The world's top technology companies have begun responding to the huge Wi-Fi vulnerability detected earlier this week.
Microsoft has already patched things up, the company confirmed, as Windows users with automatic updates turned on have received the security patch on October 10th. If you don't have automatic updates turned on, you might want to look for the patch on this link.
Google has promised a fix in the coming weeks, saying Pixel devices will be the first ones to get secured on November 6. Security researchers say older models will take much, much more time.
As for Apple's operating systems, it confirmed to The Verge that the fix is coming in a beta version of the current operating systems, and that it should go live in a few weeks.

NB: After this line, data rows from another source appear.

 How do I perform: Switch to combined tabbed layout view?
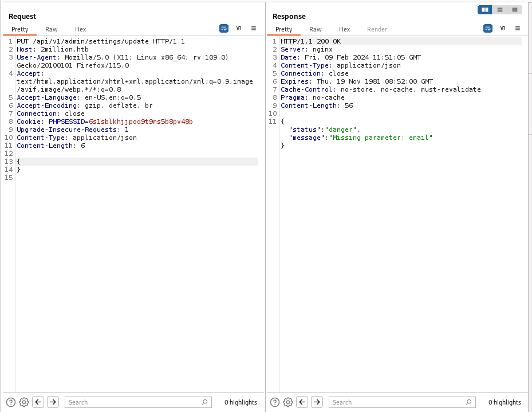click(x=515, y=10)
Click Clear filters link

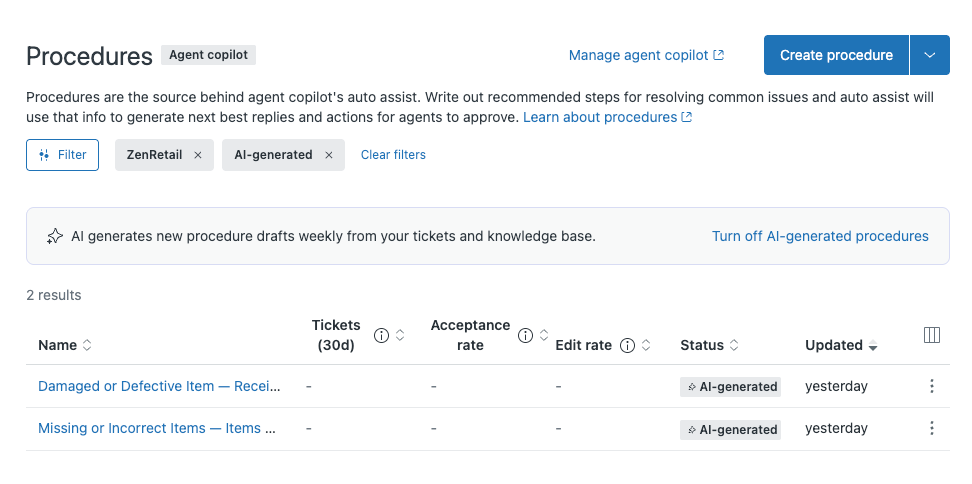[x=393, y=155]
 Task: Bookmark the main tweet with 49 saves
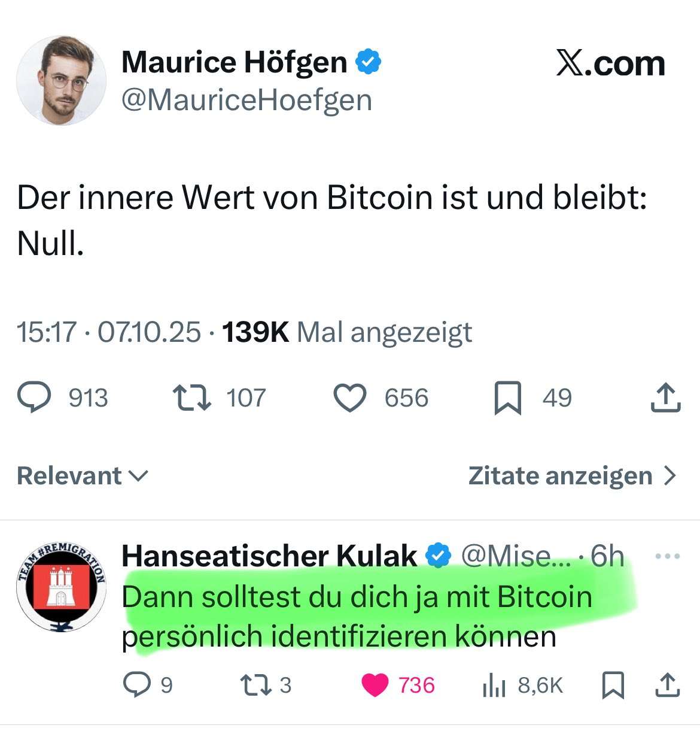(x=508, y=399)
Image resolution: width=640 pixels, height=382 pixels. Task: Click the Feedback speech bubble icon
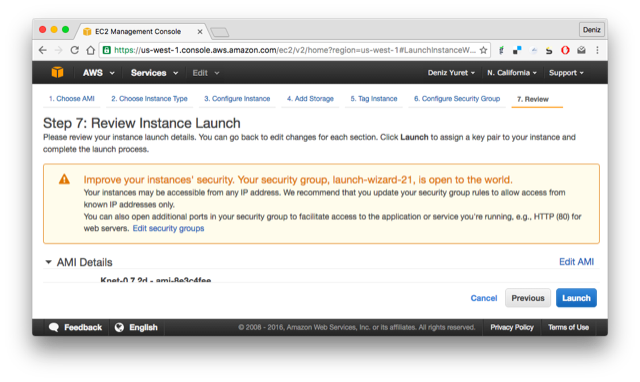tap(54, 327)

The Wi-Fi Alliance, a network of companies responsible for Wi-Fi, said: “This issue can be resolved through straightforward software updates, and the Wi-Fi industry, including major platform providers, has already started deploying patches to Wi-Fi users.”
“Users can expect all their Wi-Fi devices, whether patched or unpatched, to continue working well together.”
The vulnerability affects nearly all internet-connected devices out there, targeting networks using either WPA or WPA 2 encryption, and potentially allowing attackers to read the traffic going between a device and the wireless access point.
In some cases, it is even possible to modify the ongoing traffic and inject it with malware. Devices running macOS, iOS, Windows, Linux, Android, they're all affected.